## Texto extraído:
===

Deje de preocuparse por el polvo en su sala limpia de clase 100
Cuando se trabaja en un entorno de clase 100, incluso una sola partícula de polvo puede ser un desastre. No importa si se trata de un implante médico o de una oblea de silicio: si algo se desintegra, todo el lote se vuelve inservible.
La mayoría de los elementos calefactores son un problema en estos entornos. Ellos emiten gases o se pelan, lo que hace que aparezcan partículas en lugares donde no deberían estar. Para solucionar esto, utilizamos lámparas infrarrojas de cuarzo de alta pureza, junto con reflectores recubiertos de oro.
¿Por qué el oro?
Piense en los reflectores de aluminio estándar: se oxidan con el tiempo y, gradualmente, comienzan a desmoronarse a nivel microscópico, lo que genera partículas de polvo que llegan hasta la línea de producción. El oro no hace eso. Es químicamente inerte, por lo que permanece en su lugar. Además, el oro es excelente para reflejar el calor infrarrojo. En lugar de desperdiciar energía calentando la carcasa de la lámpara, el calor va directamente al objeto que se está procesando. De esta manera, se utiliza menos energía, pero se logran las altas temperaturas necesarias.
El factor del cuarzo
Para el revestimiento exterior, utilizamos cuarzo fundido. Es muy resistente; puede soportar altas temperaturas sin agrietarse. El sello también es completamente hermético, lo que evita que los gases halógenos se escape y que cualquier tipo de contaminación entre en el tubo. Como el cuarzo no se deforma cuando se calienta, no hay riesgo de que se produzca alguna falla estructural que genere residuos en la zona estéril. Simplemente, mantiene su forma.

===

Entradas de datos recopiladas:
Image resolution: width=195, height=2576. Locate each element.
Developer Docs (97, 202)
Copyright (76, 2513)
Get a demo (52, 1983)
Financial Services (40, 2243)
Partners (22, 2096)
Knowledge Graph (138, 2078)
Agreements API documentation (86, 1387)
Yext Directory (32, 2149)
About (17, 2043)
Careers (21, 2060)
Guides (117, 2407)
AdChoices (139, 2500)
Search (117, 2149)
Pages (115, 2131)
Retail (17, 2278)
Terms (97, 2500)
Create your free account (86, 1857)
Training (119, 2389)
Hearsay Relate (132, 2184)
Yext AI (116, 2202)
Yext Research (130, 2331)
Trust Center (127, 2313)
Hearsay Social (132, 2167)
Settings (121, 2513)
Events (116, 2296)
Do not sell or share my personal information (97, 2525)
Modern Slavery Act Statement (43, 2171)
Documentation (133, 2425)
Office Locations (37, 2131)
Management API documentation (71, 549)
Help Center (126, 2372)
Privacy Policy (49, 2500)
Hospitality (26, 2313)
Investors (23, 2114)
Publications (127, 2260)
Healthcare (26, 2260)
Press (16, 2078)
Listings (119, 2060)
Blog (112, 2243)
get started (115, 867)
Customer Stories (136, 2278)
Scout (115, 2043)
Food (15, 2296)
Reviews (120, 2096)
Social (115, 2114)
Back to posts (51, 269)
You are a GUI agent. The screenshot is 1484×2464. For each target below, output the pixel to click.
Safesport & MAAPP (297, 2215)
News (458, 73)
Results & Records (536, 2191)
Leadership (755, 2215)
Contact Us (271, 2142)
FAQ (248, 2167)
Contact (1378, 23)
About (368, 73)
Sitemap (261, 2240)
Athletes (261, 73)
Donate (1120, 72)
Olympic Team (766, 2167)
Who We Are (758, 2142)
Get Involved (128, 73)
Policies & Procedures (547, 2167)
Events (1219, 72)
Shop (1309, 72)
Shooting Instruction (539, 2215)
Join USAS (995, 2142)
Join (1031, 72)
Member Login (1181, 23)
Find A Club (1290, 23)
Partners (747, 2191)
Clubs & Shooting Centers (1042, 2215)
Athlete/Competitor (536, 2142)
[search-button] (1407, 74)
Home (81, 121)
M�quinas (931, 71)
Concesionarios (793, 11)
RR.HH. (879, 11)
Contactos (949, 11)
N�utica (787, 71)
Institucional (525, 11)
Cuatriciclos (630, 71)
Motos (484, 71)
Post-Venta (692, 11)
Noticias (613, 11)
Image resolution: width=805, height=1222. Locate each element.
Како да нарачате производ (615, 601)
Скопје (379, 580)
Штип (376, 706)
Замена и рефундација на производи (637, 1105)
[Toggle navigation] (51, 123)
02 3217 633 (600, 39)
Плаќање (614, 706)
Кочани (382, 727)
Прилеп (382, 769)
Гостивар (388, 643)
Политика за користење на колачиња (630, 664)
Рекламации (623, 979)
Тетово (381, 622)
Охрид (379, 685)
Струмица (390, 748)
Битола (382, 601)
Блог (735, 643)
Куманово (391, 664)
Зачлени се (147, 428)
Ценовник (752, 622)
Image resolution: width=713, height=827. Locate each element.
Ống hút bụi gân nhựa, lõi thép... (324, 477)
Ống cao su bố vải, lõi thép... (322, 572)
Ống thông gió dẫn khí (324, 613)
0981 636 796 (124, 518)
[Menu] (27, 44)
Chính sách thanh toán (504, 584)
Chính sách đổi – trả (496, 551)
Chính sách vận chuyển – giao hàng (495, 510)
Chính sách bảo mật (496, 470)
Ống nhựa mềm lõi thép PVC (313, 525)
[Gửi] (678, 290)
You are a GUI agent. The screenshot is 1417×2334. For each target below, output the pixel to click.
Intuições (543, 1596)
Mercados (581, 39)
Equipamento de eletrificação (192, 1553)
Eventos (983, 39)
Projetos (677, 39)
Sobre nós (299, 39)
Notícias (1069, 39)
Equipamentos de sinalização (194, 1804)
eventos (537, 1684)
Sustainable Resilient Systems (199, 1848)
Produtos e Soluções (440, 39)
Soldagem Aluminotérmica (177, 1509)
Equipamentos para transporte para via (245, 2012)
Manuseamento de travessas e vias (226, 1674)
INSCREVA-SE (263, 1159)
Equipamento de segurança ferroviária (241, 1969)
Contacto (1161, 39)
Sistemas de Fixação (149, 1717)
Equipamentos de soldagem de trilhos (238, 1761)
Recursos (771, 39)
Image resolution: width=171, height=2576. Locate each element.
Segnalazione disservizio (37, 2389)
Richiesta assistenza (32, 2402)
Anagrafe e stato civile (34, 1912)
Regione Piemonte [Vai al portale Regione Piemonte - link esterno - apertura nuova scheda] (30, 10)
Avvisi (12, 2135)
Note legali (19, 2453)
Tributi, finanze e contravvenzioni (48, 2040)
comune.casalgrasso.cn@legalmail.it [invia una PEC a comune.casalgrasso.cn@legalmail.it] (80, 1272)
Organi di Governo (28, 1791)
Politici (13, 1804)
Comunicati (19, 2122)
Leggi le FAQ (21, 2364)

===

Retome, por favor, el texto sobre las lámparas infrarrojas y continúelo a partir de su última oración. Las entradas no tienen relación con el texto sobre las lámparas infrarrojas.

Las compensaciones necesarias
Los reflectores de oro no son económicos. Habrá que pagar más que por reflectores de acero o aluminio pulido. Pero se paga por la tranquilidad que ofrece el hecho de que no haya oxidación.
Una cosa a tener en cuenta: estas lámparas generan mucho calor. Si trabaja con materiales que tienen un punto de fusión bajo, asegúrese de que sus controladores PID puedan manejar esa cantidad de calor. Si la velocidad del transportador no es adecuada, podría haber sobrecalentamiento local debido a la alta densidad de calor.
Hemos desarrollado estas lámparas para líneas de semiconductores y farmacéuticas, donde “la limpieza” no es solo un objetivo, sino la única forma de mantener el funcionamiento adecuado de los equipos.